Prove that $(n+1)(n+2)(n+3)$ is $O(n^3)$. (Big-o notation)

Question

Will someone help me prove that $(n+1)(n+2)(n+3)$ is $O(n^3)$?

Thank you.

Answer 1

Hint: For all positive integers $n$, your expression is $\le (n+n)(n+2n)(n+3n)$.

Remark: A fancier way of doing the same thing is to show that $$\frac{(n+1)(n+2)(n+3)}{n^3}$$ is bounded above, that is, that there is a constant $C$ such that $\frac{(n+1)(n+2)(n+3)}{n^3}<C$. With some algebra, we find that
$$\frac{(n+1)(n+2)(n+3)}{n^3}=\left(1+\frac{1}{n}\right)\left(1+\frac{2}{n}\right) \left(1+\frac{3}{n}\right).$$ Each term on the right is less than $5$ (we are giving away a lot), so we can take $C=5^3$.

§ Dataset entries
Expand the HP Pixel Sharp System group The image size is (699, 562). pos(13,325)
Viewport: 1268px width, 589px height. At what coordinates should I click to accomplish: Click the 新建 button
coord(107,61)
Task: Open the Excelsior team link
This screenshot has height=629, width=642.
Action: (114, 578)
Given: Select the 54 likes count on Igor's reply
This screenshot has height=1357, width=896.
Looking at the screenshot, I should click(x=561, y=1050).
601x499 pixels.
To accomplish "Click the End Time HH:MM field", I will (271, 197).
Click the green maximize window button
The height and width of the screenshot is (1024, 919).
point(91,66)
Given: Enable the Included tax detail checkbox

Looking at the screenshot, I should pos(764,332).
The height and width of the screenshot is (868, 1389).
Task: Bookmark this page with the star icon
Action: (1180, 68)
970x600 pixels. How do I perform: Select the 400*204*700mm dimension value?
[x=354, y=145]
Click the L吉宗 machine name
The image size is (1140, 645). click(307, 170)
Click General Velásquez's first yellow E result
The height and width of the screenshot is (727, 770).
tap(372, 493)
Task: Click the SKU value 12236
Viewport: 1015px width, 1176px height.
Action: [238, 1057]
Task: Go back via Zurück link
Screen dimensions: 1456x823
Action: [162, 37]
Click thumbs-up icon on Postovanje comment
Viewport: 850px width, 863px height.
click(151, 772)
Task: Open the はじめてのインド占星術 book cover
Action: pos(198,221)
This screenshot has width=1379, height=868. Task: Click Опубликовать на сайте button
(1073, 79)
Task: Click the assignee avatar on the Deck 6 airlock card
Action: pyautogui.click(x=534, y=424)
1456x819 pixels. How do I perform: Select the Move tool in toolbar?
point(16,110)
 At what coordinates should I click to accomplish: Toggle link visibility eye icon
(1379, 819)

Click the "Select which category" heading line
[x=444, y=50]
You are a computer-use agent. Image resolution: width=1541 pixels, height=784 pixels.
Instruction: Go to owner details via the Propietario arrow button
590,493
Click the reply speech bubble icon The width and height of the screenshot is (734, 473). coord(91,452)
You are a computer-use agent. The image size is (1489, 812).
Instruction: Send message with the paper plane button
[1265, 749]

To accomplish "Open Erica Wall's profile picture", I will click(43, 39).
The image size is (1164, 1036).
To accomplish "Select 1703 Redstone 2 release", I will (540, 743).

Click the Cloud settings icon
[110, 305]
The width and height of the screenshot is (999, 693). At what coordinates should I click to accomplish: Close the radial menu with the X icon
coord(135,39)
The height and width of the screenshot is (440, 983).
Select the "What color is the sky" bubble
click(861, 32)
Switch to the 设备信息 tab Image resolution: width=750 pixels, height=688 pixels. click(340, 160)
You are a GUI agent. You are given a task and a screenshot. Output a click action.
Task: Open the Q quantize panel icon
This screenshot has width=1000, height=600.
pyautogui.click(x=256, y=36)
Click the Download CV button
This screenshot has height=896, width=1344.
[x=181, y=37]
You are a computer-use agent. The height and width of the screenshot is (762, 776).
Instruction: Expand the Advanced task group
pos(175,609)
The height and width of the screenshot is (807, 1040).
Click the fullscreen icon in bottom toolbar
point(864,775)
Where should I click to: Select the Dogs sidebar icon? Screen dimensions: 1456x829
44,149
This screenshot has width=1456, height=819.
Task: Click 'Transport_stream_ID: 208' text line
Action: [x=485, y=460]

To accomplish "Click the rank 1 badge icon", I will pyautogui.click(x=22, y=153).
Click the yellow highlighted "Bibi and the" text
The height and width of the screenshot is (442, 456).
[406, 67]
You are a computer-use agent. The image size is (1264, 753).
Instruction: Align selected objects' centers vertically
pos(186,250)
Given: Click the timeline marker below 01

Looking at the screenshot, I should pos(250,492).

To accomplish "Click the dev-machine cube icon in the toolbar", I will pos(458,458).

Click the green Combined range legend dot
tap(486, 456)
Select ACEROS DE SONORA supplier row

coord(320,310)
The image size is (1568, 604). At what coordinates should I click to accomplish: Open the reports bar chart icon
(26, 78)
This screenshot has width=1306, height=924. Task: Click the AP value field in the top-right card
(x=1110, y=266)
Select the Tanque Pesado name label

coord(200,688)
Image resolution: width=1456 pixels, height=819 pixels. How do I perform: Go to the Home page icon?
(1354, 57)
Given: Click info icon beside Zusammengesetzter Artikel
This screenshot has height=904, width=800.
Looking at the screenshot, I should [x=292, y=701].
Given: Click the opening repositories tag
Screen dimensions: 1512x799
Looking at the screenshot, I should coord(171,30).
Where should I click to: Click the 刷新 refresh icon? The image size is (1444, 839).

§ Required work
A - In the big-O thread, switch "fancier" to "more elaborate" and write out everything from "Prove that $(n+1)(n+2)(n+3)$ is $O(n^3)$." down to "can take $C=5^3$.".
B - Answer these questions about the big-O thread:
(i) According to the hint, the expression is at most what product for all positive integers $n$?
(ii) After the algebra in the remark, what product of three factors equals $\frac{(n+1)(n+2)(n+3)}{n^3}$?
(iii) What value does the remark take for the constant $C$?
C - Carry on the big-O thread from its final sentence.

§ Results
A -
Prove that $(n+1)(n+2)(n+3)$ is $O(n^3)$. (Big-o notation)

Question

Will someone help me prove that $(n+1)(n+2)(n+3)$ is $O(n^3)$?

Thank you.

Answer 1

Hint: For all positive integers $n$, your expression is $\le (n+n)(n+2n)(n+3n)$.

Remark: A more elaborate way of doing the same thing is to show that $$\frac{(n+1)(n+2)(n+3)}{n^3}$$ is bounded above, that is, that there is a constant $C$ such that $\frac{(n+1)(n+2)(n+3)}{n^3}<C$. With some algebra, we find that
$$\frac{(n+1)(n+2)(n+3)}{n^3}=\left(1+\frac{1}{n}\right)\left(1+\frac{2}{n}\right) \left(1+\frac{3}{n}\right).$$ Each term on the right is less than $5$ (we are giving away a lot), so we can take $C=5^3$.

B -
(i) $(n+n)(n+2n)(n+3n)$
(ii) $\left(1+\frac{1}{n}\right)\left(1+\frac{2}{n}\right)\left(1+\frac{3}{n}\right)$
(iii) $C=5^3$

C -
The reason for the fancier approach is that to show that $f(n)=O(g(n))$ it is often useful to concentrate on the ratio $\dfrac{f(n)}{g(n)}$

Answer 2

We have $$(n+1)(n+2)(n+3)\leq (n+3)^3\leq (n+3n)^3=4^3n^3$$ and the other inequality is immediate and you conclude.

Answer 3

The easiest I guess: $$ (n+1)(n+2)(n+3)\leq(n+3)^3 \leq 4n^3=O(n^3) $$ The second inequality is for $n>N$, appropriately selected $N$

Answer 4

Note that,

if $\lim_{n\to \infty} \frac{f(n)}{g(n)}=c $, $c$ is finite, then $f=O(g) $.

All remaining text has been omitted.